Antonio Recalcati est mort le 4 décembre 2022 à Milan. Il avait 84 ans. C'est en octobre 1965 qu'il avait accédé à la notoriété avec le coup de tonnerre fomenté par ses amis Aillaud, Arroyo et lui-même : la série de huit toiles intitulée Vivre et laisser mourir, ou la fin tragique de Marcel Duchamp. Présentée par Gérald Gassiot-Talabot dans l'exposition La Figuration narrative dans l'art contemporain à la galerie Raymond Creuse, la série fit scandale. Les trois compères visaient cependant moins la personne de Marcel Duchamp (encore vivant à l'époque) que « la culture comme noblesse du monde, notre culture occidentale », selon le texte qu'ils avaient rédigé en commun. Ils affirmaient, avec le Salon de la Jeune Peinture dont ils étaient par ailleurs devenus les animateurs essentiels, que Marcel Duchamp n'était qu'un pion de la culture bourgeoise dont il était, en fait, le défenseur le plus efficace parce qu'il l'incarnait de manière masquée. « En nous proposant de la liberté cette image magique, c'est-à-dire l'image de la toute puissance de l'esprit, on veut en réalité nous faire comprendre que nous sommes déjà libres.
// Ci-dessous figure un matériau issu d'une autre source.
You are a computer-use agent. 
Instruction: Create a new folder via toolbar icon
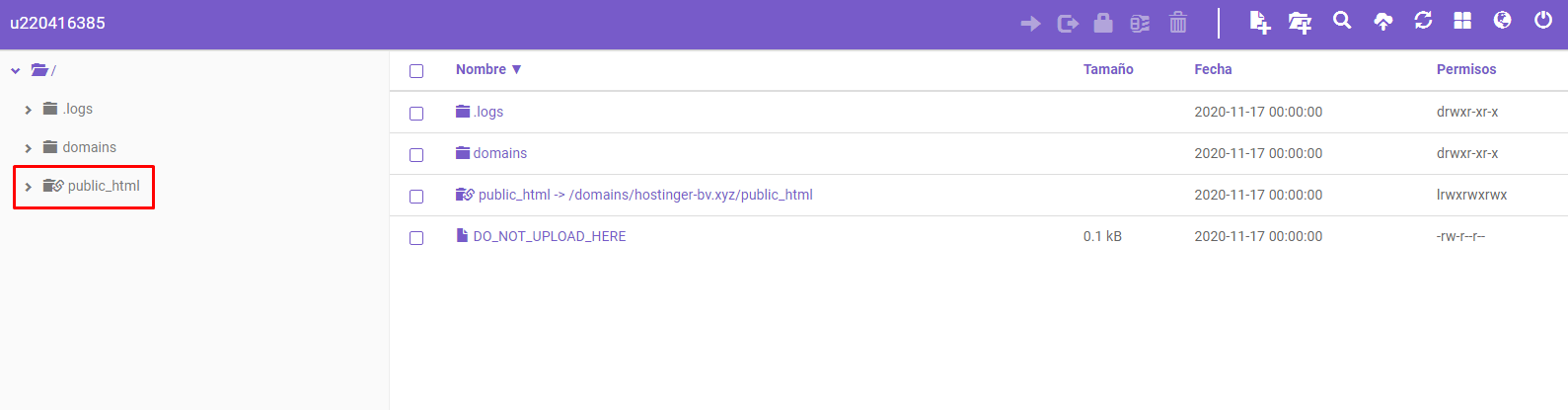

Marcel Duchamp avalise toutes les falsifications par lesquelles la culture anesthésie les énergies vitales et fait vivre dans l'illusion. »
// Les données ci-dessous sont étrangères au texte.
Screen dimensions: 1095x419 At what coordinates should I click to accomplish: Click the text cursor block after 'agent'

Qui était donc Antonio Recalcati, quels étaient alors ses titres pour devenir un des artistes les plus radicaux de sa génération ? Il faut revenir, pour le savoir, aux débuts de l'artiste à Milan, dont Alain Jouffroy fut le témoin perspicace. Le poète-critique était venu voir le peintre dans son studio de Milan en 1959 (il avait 22 ans). Eclairées par une seule ampoule posée sur le sol, il y avait là les Empreintes, avec lesquelles, selon Jouffroy, « l'artiste était assez indépendant, assez jeune, assez agressif aussi, pour pouvoir, si tôt, envoyer la peinture précédente par-dessus bord ». Dès ce moment, Recalcati « éprouvait et concevait la peinture comme une bataille impossible à gagner et qu'il ne cessait, à chaque tableau, de perdre. » Dans le superbe texte publié en 1976 à l'occasion de la présentation des Empreintes de 1961-62 au Centre National d'Art Contemporain de la rue Berryer, Jouffroy racontait comment Roberto Crippa lui avait parlé de Recalcati comme du seul jeune peintre milanais qui ne lui parût pas, à l'époque, un imitateur opportuniste ou un imbécile. Les Empreintes coupaient court, en effet, avec l'esthétisme de la peinture abstraite italienne, elles proposaient « une image d'une simplicité radicale de la nouvelle situation de l'homme dans le temps que nous vivions ». Elles coupaient non moins nettement avec une certaine forme de « réalisme » plus ou moins « socialiste » dont Guttuso était l'exemple italien le plus célèbre.
Par la suite, il y aurait l'errance à travers le monde, dont un long séjour à New York (1983-84) et la rétrospective du Palazzo Reale de Milan en 1987, où l'on reverrait notamment un tableau sublime peint en 1975 en vue de l'exposition à la mémoire de Topino-Lebrun du Centre Pompidou en 1977 : 31 janvier 1801, où le chevalet du peintre était devenu une guillotine. Ce serait une dernière occasion pour l'incomparable ami de la jeunesse, Jacques Prévert, de dédier au peintre un texte dont la conclusion vaut, aujourd'hui encore, pour toute son oeuvre : « ...jamais, comme tant d'autres, il n'a prit ses toiles pour des cocktails Molotov ni son chevalet pour une barricade. Et quand il peint avec une violence et méprisante indifférence ce qui abîme, malgré lui, enfin ce qu'on appelle lui et qu'il interpelle moi, il interrompt avec joie son auto-tête à tête et dans la chambre peinte, les meubles, fauteuils, divans ne gardent pas l'empreinte d'un beau jeune homme vautré dans l'inquiétude et débagoulinant ses fredaines devant un magistrat de l'anxiété, mais simplement les traces de l'amour, au grand jour en pleine nuit, corps à corps, coeur à coeur, sans mêlé. En peinture comme en n'importe quelle langue vivante, l'amour s'appelle amour et appelle l'amour. » C'est ainsi que, jusqu'au 4 décembre, il était impossible d'être indifférent à l'oeuvre de Recalcati, ce peintre « historique » qui jamais n'avait laissé s'engourdir la peinture. Les paroles de Prévert seront toujours d'actualité.